§ Work instruction
All the data that follows should be repeated exactly, without a single picture.

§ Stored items

————

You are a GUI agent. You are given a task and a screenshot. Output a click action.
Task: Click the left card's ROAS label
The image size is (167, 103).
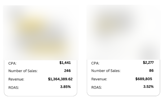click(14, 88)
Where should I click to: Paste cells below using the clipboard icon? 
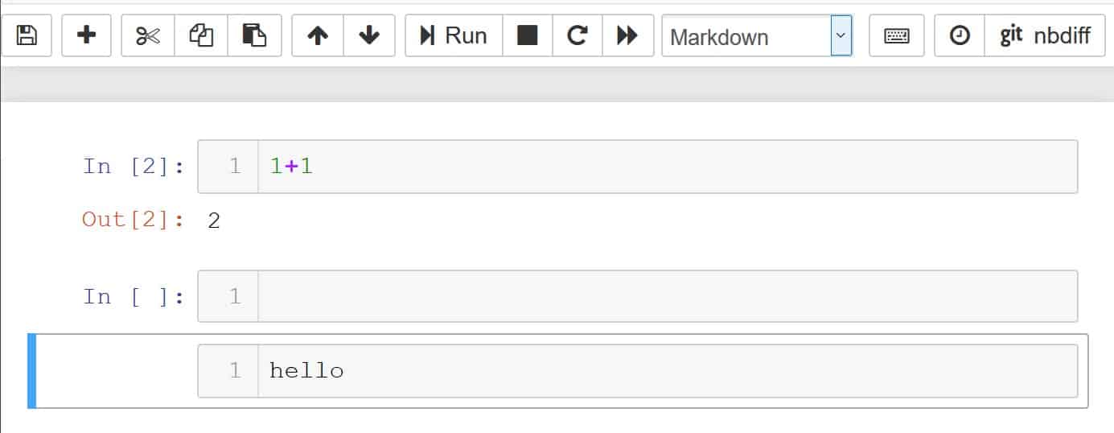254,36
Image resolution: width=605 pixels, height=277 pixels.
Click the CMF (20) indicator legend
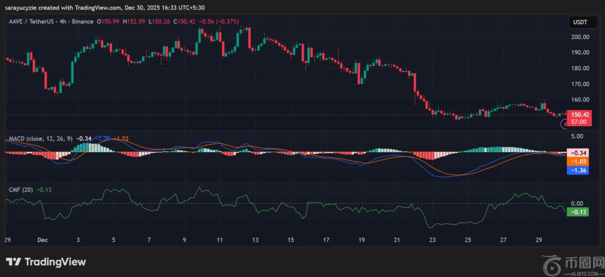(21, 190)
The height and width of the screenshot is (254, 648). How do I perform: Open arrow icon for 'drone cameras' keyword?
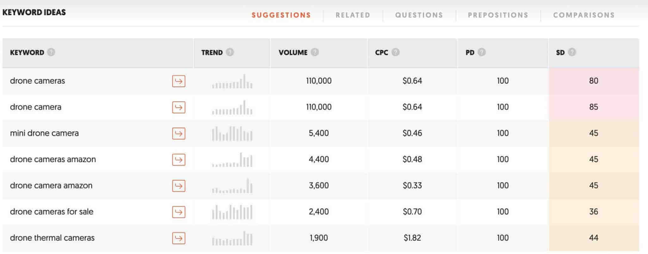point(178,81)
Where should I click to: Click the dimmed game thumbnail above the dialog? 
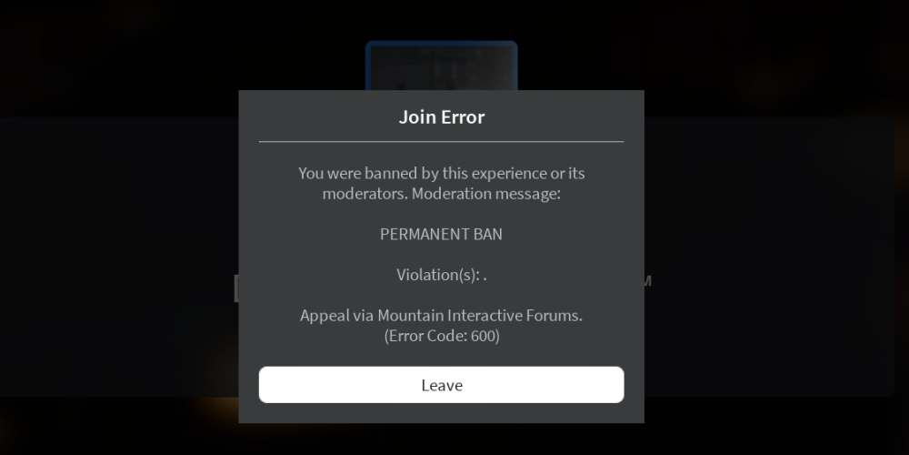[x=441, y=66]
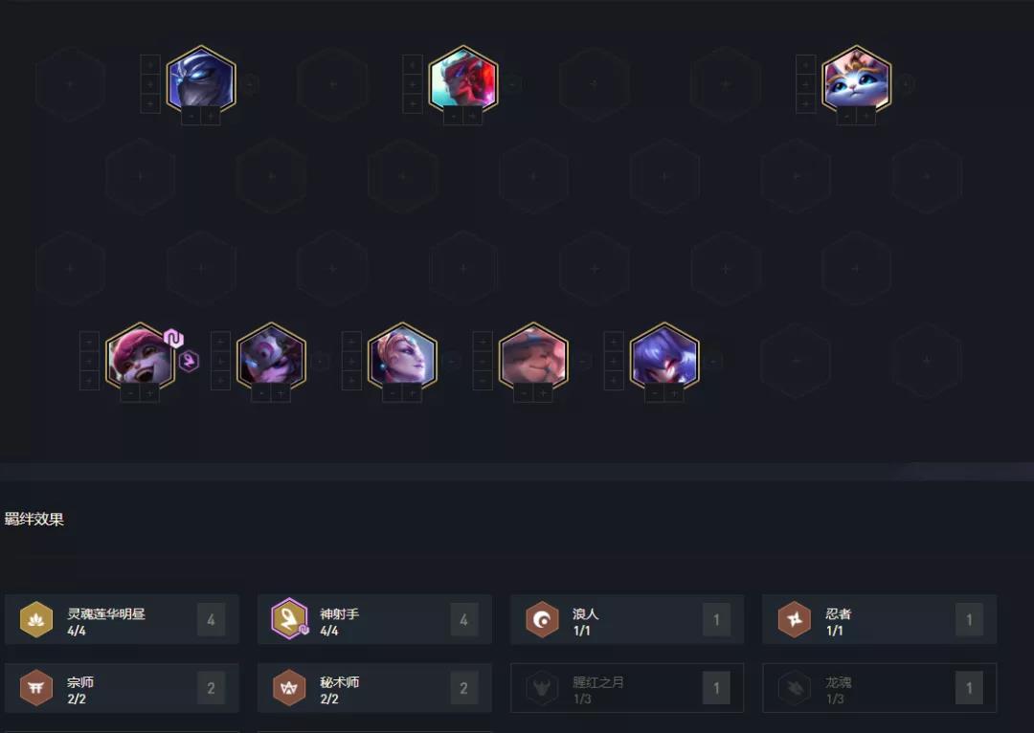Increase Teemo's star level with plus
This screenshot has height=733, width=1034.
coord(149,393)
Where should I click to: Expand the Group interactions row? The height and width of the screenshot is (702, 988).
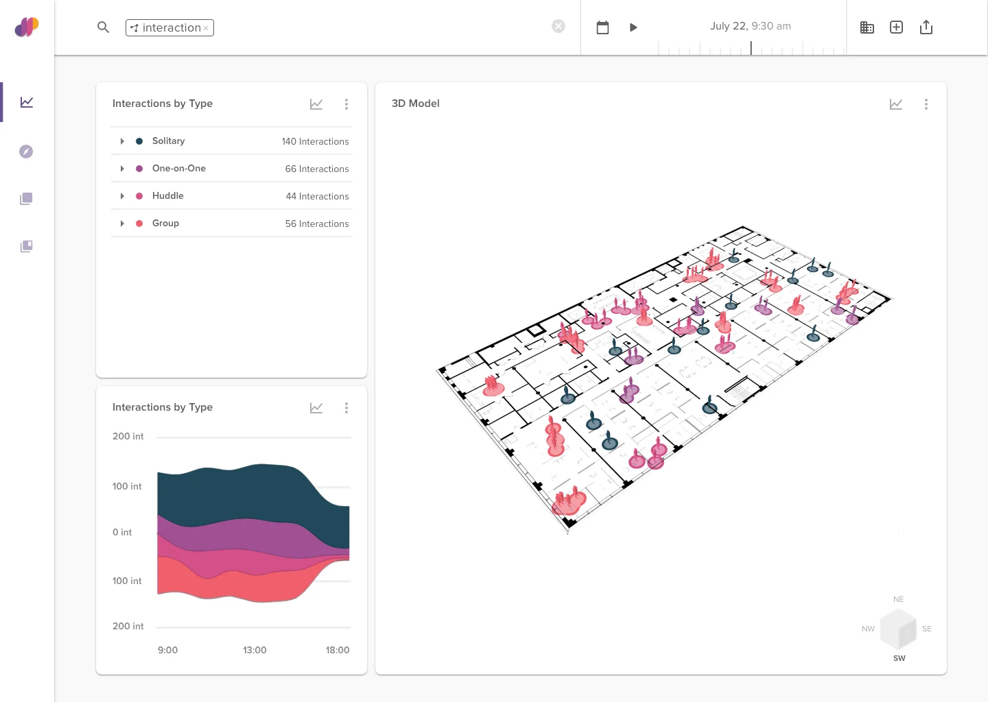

————

§ Result of the exercise
You are a GUI agent. You are given a task and a screenshot. Output a click action.
Task: Click the left card's ROAS label
The image size is (167, 103).
click(14, 88)
Where should I click to: Paste cells below using the clipboard icon? 
254,36
Image resolution: width=605 pixels, height=277 pixels.
Click the CMF (20) indicator legend
(21, 190)
The height and width of the screenshot is (254, 648). How do I perform: Open arrow icon for 'drone cameras' keyword?
point(178,81)
Where should I click to: Click the dimmed game thumbnail above the dialog? 
[x=441, y=66]
Increase Teemo's star level with plus
This screenshot has height=733, width=1034.
coord(149,393)
Where should I click to: Expand the Group interactions row? The height and width of the screenshot is (702, 988).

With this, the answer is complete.